[Screenshot grounding data]
◆ ◆ ◆

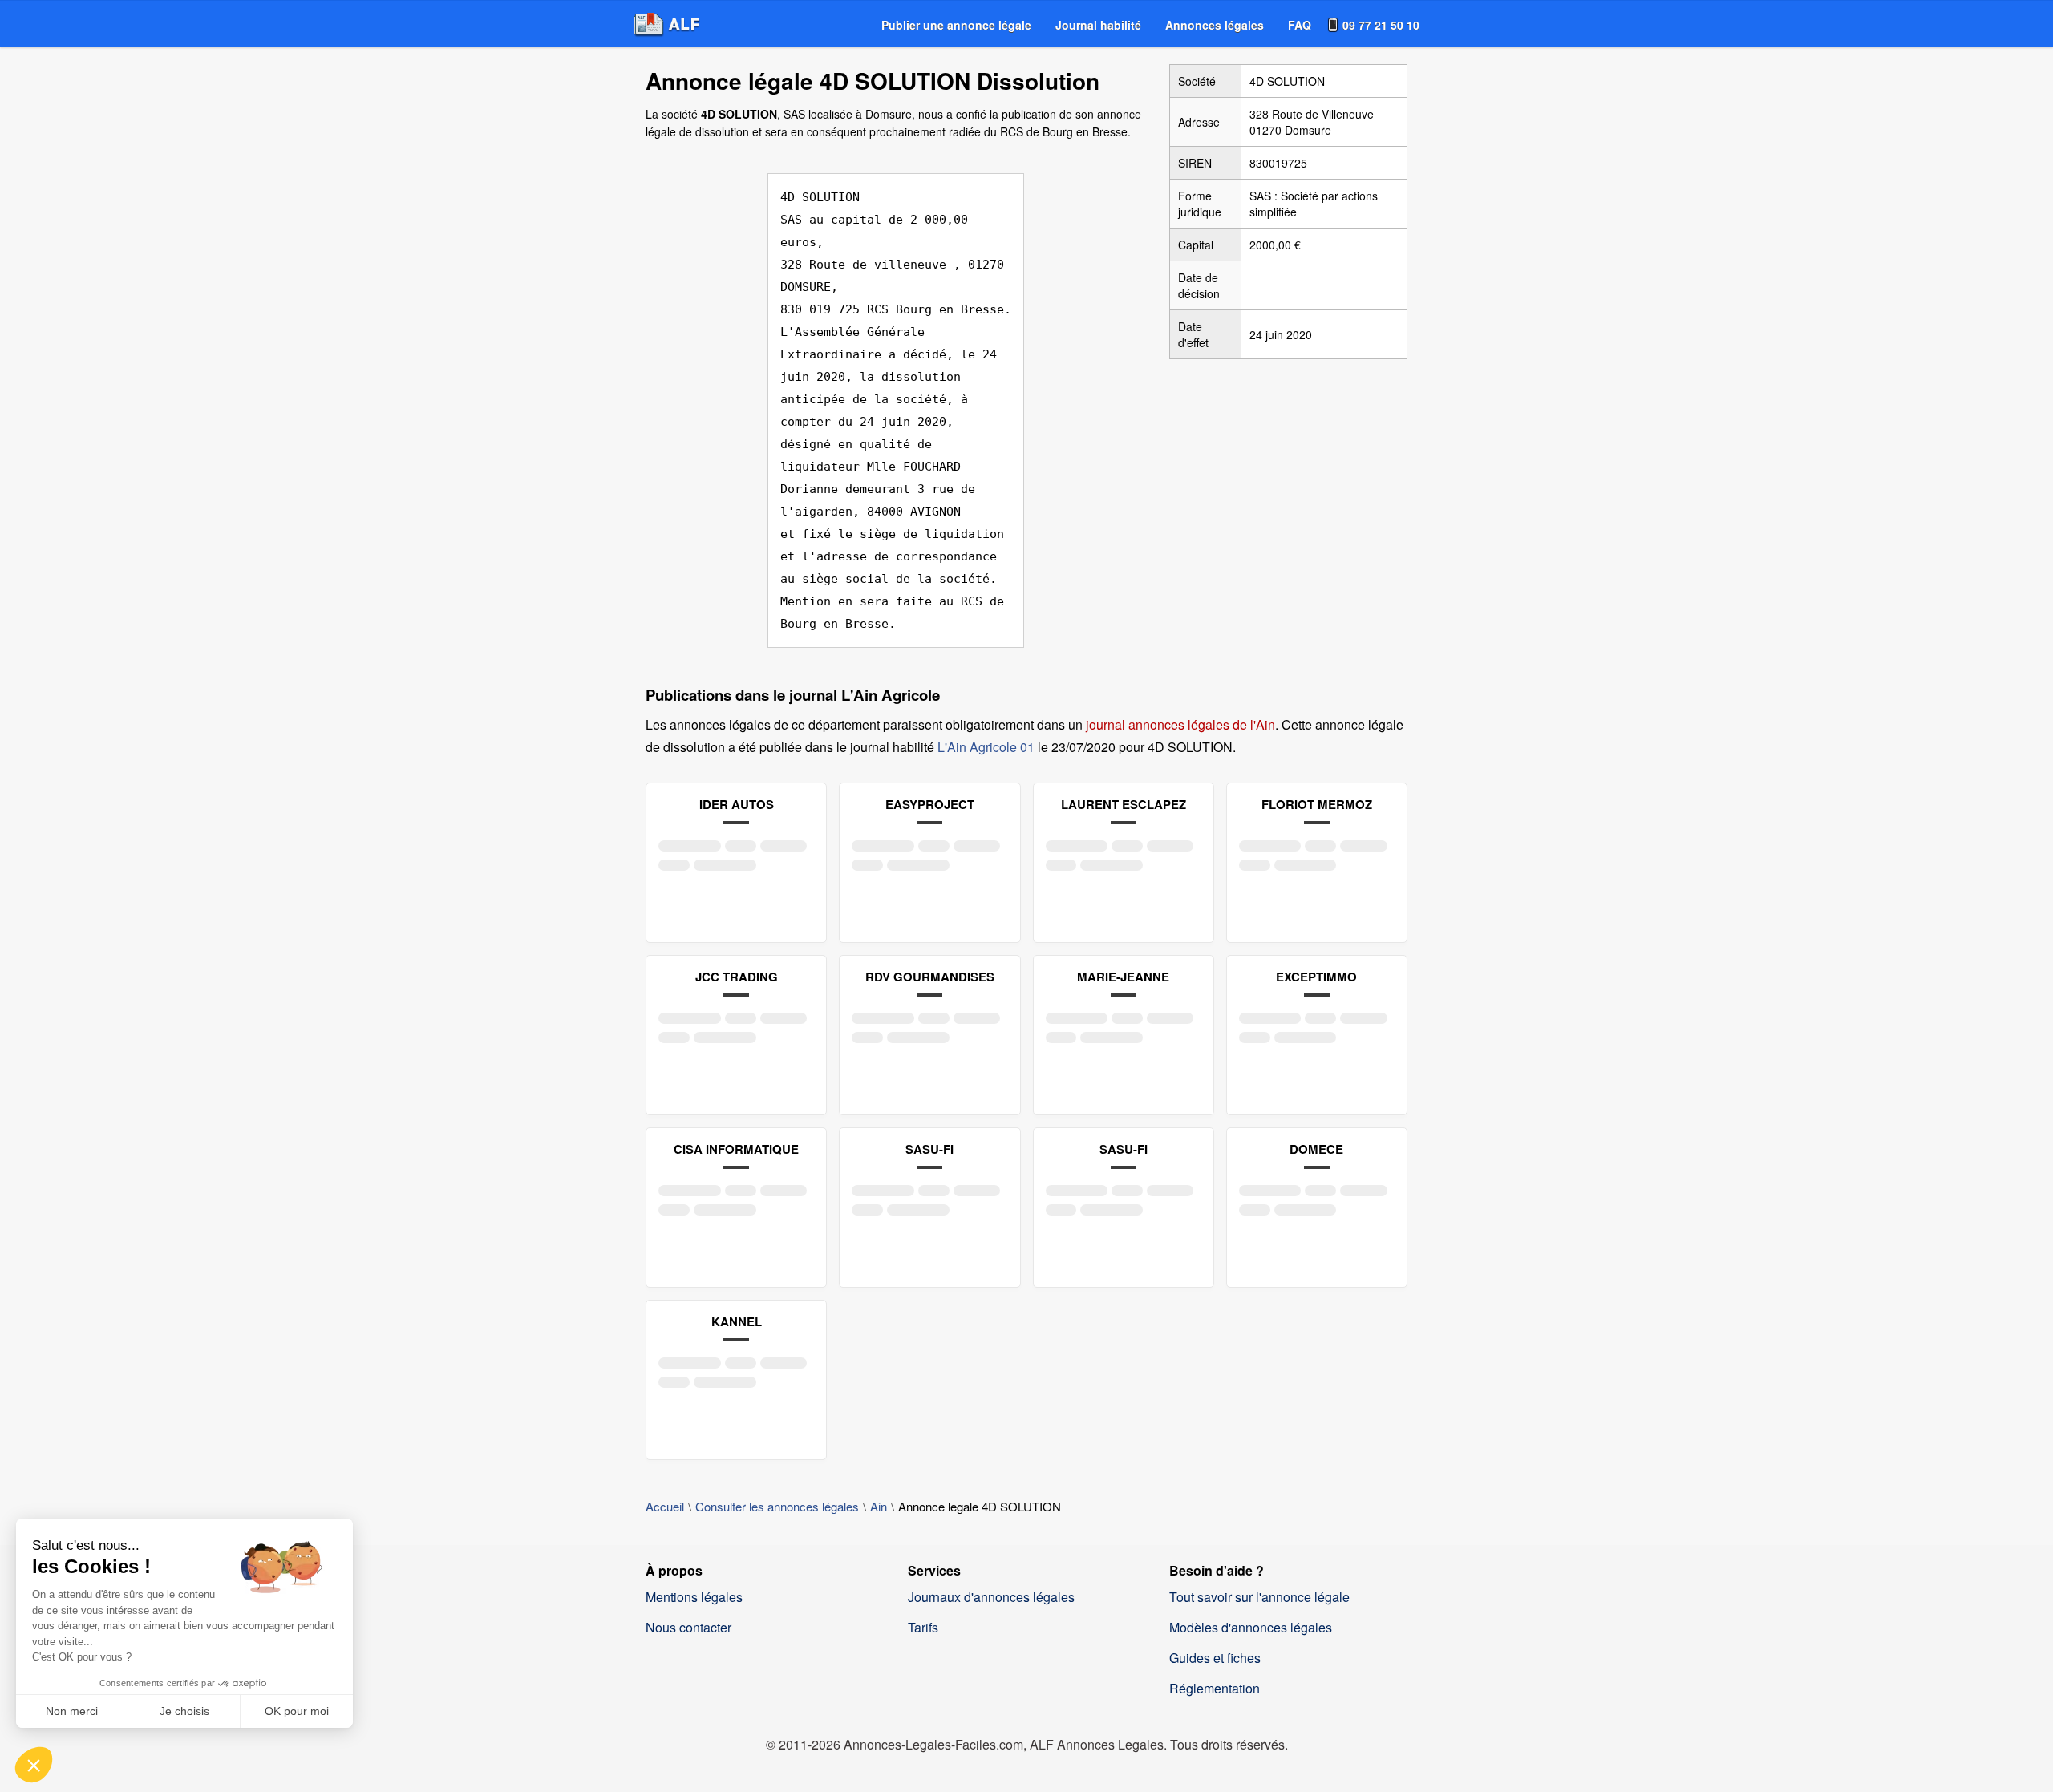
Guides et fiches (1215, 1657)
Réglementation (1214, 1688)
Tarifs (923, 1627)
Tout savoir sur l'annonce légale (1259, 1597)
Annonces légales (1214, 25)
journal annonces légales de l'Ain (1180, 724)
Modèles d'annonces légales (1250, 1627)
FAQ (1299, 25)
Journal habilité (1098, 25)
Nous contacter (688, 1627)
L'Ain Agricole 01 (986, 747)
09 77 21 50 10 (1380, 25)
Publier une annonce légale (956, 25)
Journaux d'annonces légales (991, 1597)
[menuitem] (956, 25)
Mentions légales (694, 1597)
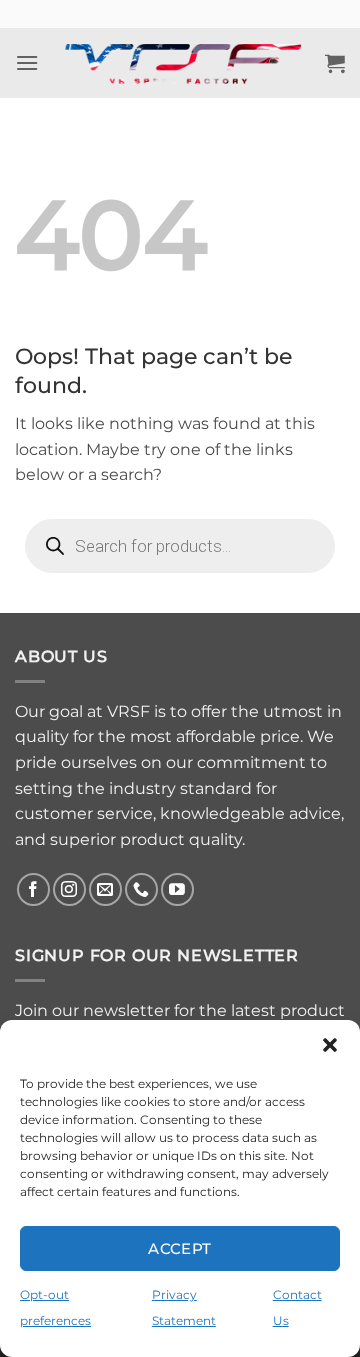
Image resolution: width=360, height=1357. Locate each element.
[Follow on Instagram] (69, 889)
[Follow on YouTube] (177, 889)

◆ ◆ ◆

• **Work item**
For each line of the entries that contains the word "légales", make a copy.

• **Reply**
Annonces légales (1214, 25)
journal annonces légales de l'Ain (1180, 724)
Modèles d'annonces légales (1250, 1627)
Journaux d'annonces légales (991, 1597)
Mentions légales (694, 1597)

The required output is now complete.